:: Task directions ::
Look through the records, and whenever a line includes the word "agent", copy it.

BEGIN

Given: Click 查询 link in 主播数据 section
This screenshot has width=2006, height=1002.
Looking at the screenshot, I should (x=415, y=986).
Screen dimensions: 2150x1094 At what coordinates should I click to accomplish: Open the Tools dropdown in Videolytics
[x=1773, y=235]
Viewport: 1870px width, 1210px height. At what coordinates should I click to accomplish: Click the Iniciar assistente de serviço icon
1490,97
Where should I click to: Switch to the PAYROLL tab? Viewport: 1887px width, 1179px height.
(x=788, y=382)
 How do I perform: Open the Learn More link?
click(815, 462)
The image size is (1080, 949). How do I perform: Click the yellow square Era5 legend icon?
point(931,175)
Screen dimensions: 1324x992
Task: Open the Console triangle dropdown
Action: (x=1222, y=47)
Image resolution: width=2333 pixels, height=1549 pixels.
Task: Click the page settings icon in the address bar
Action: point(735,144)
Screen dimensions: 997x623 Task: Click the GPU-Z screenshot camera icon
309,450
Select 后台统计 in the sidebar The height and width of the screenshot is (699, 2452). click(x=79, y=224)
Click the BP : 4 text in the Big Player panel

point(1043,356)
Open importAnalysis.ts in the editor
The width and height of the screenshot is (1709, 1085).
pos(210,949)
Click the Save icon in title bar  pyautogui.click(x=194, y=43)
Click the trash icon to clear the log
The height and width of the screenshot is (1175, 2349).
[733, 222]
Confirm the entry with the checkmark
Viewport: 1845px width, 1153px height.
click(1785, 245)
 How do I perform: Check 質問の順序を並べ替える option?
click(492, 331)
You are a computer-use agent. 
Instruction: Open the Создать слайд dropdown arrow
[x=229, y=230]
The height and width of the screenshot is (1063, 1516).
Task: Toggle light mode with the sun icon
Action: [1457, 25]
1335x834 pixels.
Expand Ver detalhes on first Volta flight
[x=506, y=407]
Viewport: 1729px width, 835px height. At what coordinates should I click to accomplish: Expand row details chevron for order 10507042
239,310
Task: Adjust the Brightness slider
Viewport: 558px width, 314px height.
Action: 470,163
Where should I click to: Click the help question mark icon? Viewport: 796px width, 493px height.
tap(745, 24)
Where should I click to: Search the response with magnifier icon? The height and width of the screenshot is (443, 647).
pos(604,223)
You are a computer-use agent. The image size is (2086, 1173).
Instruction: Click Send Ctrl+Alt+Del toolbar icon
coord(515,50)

END

:: Exercise response ::
You are a computer-use agent. 
You are a computer-use agent. The image size is (2086, 1173).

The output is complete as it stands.